START EXCERPTED RECORDS

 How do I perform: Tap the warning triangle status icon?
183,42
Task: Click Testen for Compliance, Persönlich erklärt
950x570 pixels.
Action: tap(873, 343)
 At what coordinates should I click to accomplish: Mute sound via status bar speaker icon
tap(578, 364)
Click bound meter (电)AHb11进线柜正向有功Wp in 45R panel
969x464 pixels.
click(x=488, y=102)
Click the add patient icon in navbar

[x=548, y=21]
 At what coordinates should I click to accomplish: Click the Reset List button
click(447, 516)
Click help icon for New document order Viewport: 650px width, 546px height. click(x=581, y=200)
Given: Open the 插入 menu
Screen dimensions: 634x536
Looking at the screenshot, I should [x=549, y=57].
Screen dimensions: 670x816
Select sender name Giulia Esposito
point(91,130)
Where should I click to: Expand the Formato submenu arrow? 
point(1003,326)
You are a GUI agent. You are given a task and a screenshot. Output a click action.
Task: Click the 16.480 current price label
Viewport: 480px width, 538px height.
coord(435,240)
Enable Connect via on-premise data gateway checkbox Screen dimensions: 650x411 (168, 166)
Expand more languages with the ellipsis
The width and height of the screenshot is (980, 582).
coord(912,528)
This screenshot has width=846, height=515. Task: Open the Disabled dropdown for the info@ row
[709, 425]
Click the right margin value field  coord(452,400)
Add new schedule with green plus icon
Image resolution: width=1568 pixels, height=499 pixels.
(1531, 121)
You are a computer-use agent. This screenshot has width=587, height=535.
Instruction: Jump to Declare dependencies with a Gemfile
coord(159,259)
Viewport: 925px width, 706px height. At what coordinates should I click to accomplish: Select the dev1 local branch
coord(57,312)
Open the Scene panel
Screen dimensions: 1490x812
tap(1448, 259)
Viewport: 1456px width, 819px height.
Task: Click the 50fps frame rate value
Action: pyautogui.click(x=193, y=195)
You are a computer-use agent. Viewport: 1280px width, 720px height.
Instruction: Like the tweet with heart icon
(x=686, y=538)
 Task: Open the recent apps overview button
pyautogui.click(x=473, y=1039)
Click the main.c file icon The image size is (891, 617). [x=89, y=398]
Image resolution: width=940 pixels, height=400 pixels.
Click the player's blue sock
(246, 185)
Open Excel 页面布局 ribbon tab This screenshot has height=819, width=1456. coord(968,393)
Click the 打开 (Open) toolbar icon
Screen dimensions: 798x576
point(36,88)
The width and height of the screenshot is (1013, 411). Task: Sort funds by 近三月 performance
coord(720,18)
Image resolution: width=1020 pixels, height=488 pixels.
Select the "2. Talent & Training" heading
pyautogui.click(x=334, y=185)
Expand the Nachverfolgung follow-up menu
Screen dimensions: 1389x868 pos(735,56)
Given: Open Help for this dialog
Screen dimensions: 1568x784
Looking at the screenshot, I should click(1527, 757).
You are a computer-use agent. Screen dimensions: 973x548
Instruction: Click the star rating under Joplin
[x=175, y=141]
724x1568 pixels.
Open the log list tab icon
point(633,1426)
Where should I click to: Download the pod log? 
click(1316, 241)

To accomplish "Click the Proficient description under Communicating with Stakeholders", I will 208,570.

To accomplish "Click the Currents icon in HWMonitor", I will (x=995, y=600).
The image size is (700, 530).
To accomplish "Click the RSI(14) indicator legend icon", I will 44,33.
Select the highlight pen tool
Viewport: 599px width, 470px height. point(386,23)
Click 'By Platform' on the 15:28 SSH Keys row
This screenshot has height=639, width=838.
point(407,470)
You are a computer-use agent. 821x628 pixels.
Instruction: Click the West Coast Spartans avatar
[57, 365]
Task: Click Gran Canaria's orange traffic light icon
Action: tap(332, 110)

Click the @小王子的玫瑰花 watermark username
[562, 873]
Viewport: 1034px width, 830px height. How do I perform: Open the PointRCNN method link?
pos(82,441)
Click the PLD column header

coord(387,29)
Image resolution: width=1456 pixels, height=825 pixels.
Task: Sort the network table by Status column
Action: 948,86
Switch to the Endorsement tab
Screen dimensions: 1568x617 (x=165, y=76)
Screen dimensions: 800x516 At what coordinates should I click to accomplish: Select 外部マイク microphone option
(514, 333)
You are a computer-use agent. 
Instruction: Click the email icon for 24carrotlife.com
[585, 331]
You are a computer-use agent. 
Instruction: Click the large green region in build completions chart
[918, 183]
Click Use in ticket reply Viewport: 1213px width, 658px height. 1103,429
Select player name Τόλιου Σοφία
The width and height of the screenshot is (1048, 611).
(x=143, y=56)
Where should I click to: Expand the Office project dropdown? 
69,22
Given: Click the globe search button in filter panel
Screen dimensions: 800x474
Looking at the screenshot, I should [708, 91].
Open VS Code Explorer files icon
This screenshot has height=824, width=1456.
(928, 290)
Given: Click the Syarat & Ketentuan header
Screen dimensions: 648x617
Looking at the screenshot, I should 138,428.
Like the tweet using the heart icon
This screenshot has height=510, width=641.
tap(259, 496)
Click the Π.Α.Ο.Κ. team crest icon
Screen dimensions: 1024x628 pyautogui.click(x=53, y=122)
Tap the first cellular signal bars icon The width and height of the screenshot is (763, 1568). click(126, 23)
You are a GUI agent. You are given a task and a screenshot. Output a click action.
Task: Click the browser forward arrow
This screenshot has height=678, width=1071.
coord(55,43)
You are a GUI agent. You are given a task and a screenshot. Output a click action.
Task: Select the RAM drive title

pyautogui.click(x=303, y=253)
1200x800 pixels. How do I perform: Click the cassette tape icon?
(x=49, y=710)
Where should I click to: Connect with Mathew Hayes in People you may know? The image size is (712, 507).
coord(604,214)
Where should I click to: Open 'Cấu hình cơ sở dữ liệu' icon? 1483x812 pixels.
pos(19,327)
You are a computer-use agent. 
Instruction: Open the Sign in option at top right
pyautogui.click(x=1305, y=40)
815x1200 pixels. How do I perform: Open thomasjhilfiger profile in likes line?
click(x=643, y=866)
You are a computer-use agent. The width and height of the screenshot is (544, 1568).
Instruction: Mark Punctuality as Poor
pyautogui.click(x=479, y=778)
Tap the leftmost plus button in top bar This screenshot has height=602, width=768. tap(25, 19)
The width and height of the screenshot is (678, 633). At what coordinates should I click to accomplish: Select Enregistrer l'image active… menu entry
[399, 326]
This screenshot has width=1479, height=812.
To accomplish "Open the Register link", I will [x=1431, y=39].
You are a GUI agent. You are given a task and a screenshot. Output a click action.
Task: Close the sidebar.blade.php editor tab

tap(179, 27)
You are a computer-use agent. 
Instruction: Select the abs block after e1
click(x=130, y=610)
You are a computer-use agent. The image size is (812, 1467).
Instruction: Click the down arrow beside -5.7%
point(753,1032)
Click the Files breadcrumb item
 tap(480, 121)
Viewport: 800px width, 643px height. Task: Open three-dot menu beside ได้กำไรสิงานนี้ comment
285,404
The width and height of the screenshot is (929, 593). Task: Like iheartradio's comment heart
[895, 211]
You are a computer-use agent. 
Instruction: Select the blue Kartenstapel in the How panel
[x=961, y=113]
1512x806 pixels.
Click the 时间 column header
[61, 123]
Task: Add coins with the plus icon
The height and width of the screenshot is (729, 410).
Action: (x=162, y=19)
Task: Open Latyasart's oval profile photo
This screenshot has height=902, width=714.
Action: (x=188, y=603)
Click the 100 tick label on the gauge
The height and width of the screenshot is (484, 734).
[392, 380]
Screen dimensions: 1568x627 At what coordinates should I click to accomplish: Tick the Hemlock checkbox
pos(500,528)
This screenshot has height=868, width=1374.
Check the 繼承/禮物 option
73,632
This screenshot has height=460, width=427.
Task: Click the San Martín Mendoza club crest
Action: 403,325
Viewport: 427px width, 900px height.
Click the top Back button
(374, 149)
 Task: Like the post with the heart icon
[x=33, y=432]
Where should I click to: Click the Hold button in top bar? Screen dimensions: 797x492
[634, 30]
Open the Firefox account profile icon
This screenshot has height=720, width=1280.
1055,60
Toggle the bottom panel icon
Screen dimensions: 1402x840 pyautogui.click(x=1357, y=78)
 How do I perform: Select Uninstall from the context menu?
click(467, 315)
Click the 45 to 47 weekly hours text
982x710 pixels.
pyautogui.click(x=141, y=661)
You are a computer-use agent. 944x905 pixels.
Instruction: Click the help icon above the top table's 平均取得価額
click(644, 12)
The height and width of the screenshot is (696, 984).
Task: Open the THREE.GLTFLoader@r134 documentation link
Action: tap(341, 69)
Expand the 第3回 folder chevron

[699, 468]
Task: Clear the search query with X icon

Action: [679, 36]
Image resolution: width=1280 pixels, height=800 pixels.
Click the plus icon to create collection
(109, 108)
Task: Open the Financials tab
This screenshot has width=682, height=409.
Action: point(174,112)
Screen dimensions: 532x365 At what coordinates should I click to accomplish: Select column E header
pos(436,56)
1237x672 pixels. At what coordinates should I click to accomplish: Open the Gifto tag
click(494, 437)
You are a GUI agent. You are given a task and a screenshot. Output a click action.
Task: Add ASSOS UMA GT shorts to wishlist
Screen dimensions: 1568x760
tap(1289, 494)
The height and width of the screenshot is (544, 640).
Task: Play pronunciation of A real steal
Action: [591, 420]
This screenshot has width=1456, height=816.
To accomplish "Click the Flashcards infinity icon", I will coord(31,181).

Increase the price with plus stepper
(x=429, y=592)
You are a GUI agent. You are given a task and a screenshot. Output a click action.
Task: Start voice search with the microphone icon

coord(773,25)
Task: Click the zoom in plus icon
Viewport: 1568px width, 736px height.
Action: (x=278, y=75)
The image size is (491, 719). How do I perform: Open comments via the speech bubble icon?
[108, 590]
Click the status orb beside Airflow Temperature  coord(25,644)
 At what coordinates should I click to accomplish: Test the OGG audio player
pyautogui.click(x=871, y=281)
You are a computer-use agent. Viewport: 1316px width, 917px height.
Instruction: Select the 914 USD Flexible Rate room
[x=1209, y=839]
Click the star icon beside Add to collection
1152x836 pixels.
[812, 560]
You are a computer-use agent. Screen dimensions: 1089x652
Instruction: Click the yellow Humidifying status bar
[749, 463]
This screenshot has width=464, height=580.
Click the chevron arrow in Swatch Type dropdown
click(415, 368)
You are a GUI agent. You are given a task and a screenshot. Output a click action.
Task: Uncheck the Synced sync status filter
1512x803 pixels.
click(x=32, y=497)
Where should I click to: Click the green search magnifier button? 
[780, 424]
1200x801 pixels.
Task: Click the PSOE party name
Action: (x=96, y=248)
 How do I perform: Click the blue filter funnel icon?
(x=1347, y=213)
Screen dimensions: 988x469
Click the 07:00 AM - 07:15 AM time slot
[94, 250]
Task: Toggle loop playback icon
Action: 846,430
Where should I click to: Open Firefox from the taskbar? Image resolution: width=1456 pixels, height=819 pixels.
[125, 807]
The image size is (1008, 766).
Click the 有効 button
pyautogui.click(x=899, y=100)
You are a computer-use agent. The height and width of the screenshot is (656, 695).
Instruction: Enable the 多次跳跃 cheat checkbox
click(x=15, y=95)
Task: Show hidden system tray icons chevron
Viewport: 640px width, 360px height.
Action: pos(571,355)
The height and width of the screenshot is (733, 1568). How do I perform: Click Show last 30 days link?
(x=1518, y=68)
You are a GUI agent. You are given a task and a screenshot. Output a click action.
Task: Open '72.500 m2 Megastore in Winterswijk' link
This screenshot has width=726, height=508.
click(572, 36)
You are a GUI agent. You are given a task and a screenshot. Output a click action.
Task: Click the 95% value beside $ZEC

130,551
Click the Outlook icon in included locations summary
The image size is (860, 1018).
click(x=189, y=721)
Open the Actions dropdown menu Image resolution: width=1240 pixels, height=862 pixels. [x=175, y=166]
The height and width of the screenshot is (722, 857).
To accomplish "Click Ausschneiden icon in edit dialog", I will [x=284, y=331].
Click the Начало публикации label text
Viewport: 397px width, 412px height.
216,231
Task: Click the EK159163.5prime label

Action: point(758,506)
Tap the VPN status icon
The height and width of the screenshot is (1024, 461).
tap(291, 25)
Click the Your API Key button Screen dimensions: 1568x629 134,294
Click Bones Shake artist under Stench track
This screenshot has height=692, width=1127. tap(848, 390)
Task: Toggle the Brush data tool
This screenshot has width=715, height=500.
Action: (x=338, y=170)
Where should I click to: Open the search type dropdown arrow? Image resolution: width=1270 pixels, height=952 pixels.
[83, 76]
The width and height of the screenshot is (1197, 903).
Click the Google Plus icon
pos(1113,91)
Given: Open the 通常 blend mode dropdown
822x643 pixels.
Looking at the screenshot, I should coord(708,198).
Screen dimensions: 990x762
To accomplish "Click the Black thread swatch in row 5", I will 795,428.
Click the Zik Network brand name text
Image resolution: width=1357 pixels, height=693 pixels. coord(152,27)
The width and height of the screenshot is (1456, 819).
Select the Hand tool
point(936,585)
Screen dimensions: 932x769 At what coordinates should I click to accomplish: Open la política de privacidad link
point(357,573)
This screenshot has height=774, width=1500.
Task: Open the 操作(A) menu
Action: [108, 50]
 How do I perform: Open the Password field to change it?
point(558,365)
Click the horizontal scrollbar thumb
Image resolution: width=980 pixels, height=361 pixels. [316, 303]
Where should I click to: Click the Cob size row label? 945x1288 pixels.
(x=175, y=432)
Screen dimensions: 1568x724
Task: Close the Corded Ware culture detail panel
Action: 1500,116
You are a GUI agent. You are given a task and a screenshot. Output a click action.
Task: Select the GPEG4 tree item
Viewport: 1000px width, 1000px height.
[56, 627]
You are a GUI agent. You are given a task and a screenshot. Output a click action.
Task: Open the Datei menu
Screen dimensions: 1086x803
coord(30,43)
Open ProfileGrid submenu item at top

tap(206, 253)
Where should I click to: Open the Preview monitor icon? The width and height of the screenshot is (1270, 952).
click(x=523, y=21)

END EXCERPTED RECORDS

* [SHORT PROBLEM] Copy out the lines of the records starting at the very beginning and ending at the line that contains "Looking at the screenshot, I should [x=549, y=57].", including both of those lines.

* [COMPLETED EXERCISE]
 How do I perform: Tap the warning triangle status icon?
183,42
Task: Click Testen for Compliance, Persönlich erklärt
950x570 pixels.
Action: tap(873, 343)
 At what coordinates should I click to accomplish: Mute sound via status bar speaker icon
tap(578, 364)
Click bound meter (电)AHb11进线柜正向有功Wp in 45R panel
969x464 pixels.
click(x=488, y=102)
Click the add patient icon in navbar

[x=548, y=21]
 At what coordinates should I click to accomplish: Click the Reset List button
click(447, 516)
Click help icon for New document order Viewport: 650px width, 546px height. click(x=581, y=200)
Given: Open the 插入 menu
Screen dimensions: 634x536
Looking at the screenshot, I should [x=549, y=57].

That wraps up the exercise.